The ADL issued a statement yesterday that the film risks promoting anti-Semitism through its "painful portrayal of Jews" as being responsible for the death of Jesus. Their statement follows the recent controversies surrounding the Pope’s remark – “It is as it was” – that the film is an accurate portrayal of the events in the last hours of Christ’s life.

ADL national director Abraham H. Foxman attended the Florida screening with Rabbi Gary Bretton-Granatoor, the ADL interfaith consultant.

“At every single opportunity, Gibson's film reinforces the notion that the Jewish authorities and the Jewish mob are the ones ultimately responsible for the Crucifixion,” said the statement.

The ADL said it was saddened, pained and shocked that Gibson did not fulfill his promise “to remove the most troublesome aspects of this film.”

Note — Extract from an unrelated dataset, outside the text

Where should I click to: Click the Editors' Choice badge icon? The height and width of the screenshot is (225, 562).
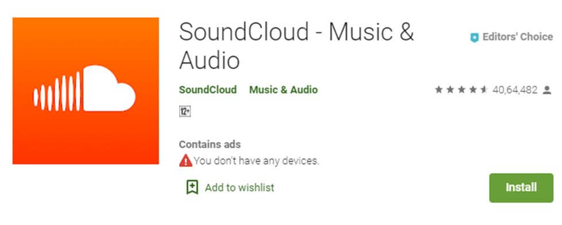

Gibson “has ignored the warnings of Jewish and Catholic interfaith scholars about the explosive nature of the traditional Passion Play narrative,” they said, referring to criticisms of the film ADL issued last spring.

Their concern is that the film “could fuel latent anti-Semitism that exists in the hearts of those people who hold Jews responsible for the death of Jesus, which has always been the source of Western anti-Semitism.”

The ADL are also concerned about Gibson’s claim that the film is historically accurate, as it “runs contrary to Biblical scholarship and the teachings of Vatican II, which absolved the Jewish people of guilt in the death of Jesus.

“We are especially concerned that this telling of the Crucifixion narrative is being hawked as a commercial crusade to the church community,” they added.